While one US state gets closer to approving horse-meat slaughter, the EU continues inspections and recalls for beef adulterated with horse meat. This past weekend (Feb. 24), IKEA recalled its infamous meatballs from 14 European countries, sold in its food market and cafe. German inspectors found horse meat in sandwich shops like the one pictured here. And closer to home, the Oklahoma legislature may approve horse meat slaughter for international export, according to reports in Food Safety News.
Both situations are raising questions as to whether US meat is adulterated with horse meat, particularly when brands familiar to US customers are listed in the EU recall. Last week, Nestle also reported horse meat in a Buitoni frozen pasta, a similar brand name sold in the United States. To date, the USDA says they inspect all meat imports and only test when there is a suspected problem. FDA says they haven’t had any reports regarding frozen meat products.
According to Food Safety News, it is more likely that private testing would uncover a problem. The tests are similar to those done for Angus beef and bison authenticity. If private tests do uncover horse meat adulteration, at this point voluntary admission is the only way it might be discovered.
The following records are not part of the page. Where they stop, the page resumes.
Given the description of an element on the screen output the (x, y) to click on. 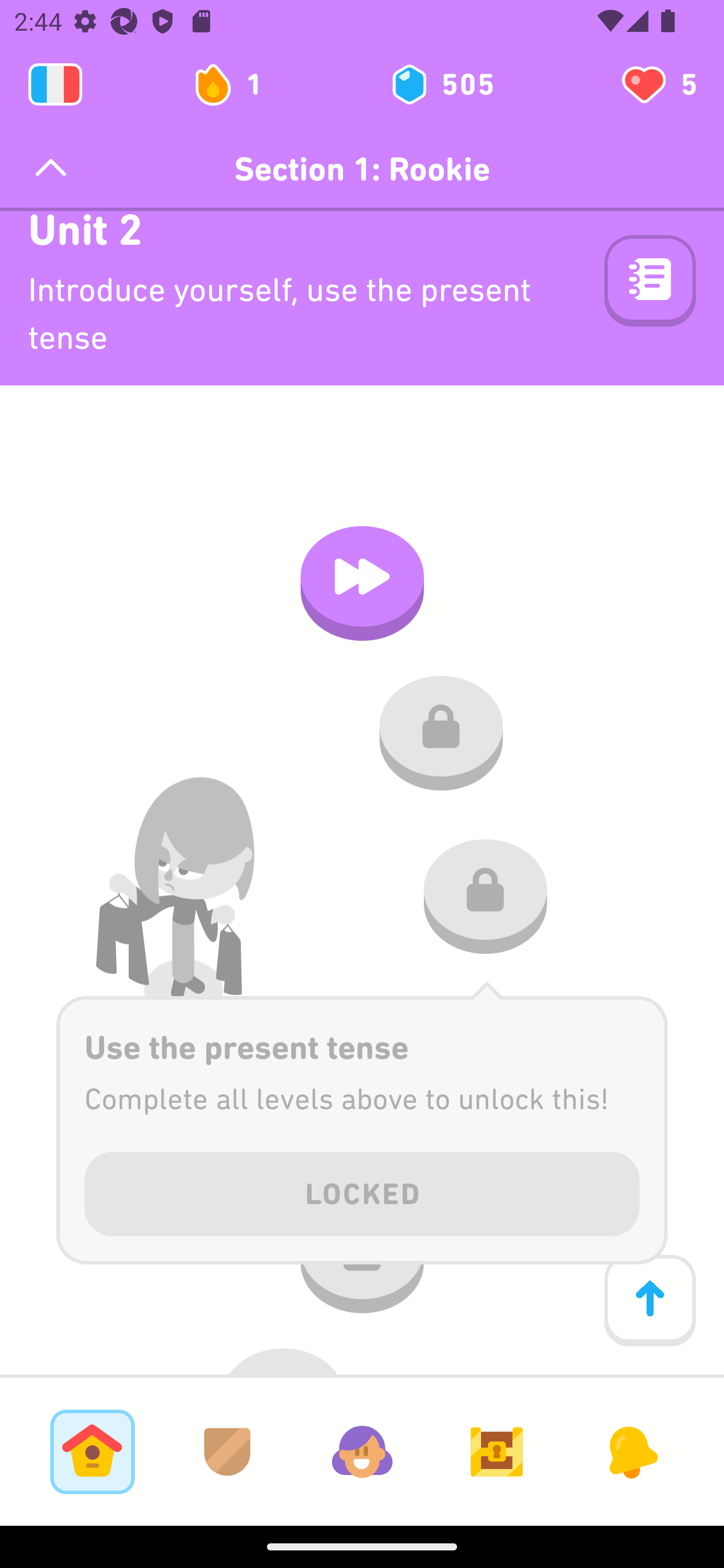
Learning 2131888976 (55, 84)
1 day streak 1 (236, 84)
505 (441, 84)
You have 5 hearts left 5 (657, 84)
Section 1: Rookie (362, 169)
LOCKED (361, 1189)
Learn Tab (91, 1451)
Leagues Tab (227, 1451)
Profile Tab (361, 1451)
Goals Tab (496, 1451)
News Tab (631, 1451)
But US beef companies say the supply chain is short and tightly monitored so horse meat adulteration is unlikely.
However, horse meat processing in the United States may be approved shortly, which could introduce a horse meat export market and even approval for consumption in the US. The Oklahoma Senate is close to approving bill (SB) 375 that would allow horse slaughter operations for international meat exporting. The bill became possible when in 2011, the Obama Administration agreed to lift a USDA funding ban out of interest to abandoned and wild horses that are in poor health.
Rep. Sue Wallis (WY) is calling for approval of horse slaughter and consumption in the U.S. Wallis application is among others in Missouri, Iowa and New Mexico with USDA. Wallis is supporting the change because she believes that restaurant chefs and consumers want to see cheval, the gourmet name for horse meat, on the American plate for its taste, lean profile and affordable costs. She says horse meat is generally about 40 percent cheaper than beef.
The Agricultural Resource Center says that approximately 25,000 horses of U.S. origin are killed at Canadian slaughterhouses and 11,000 are sent to Mexican slaughterhouses each year for consumption. The agency believes that the growing number of ethnic groups in the US would support horse meat sales, as they have goat meat. It’s not clear whether the American public would support such an idea, given the iconic status of horses as companion animals and for their role in American history.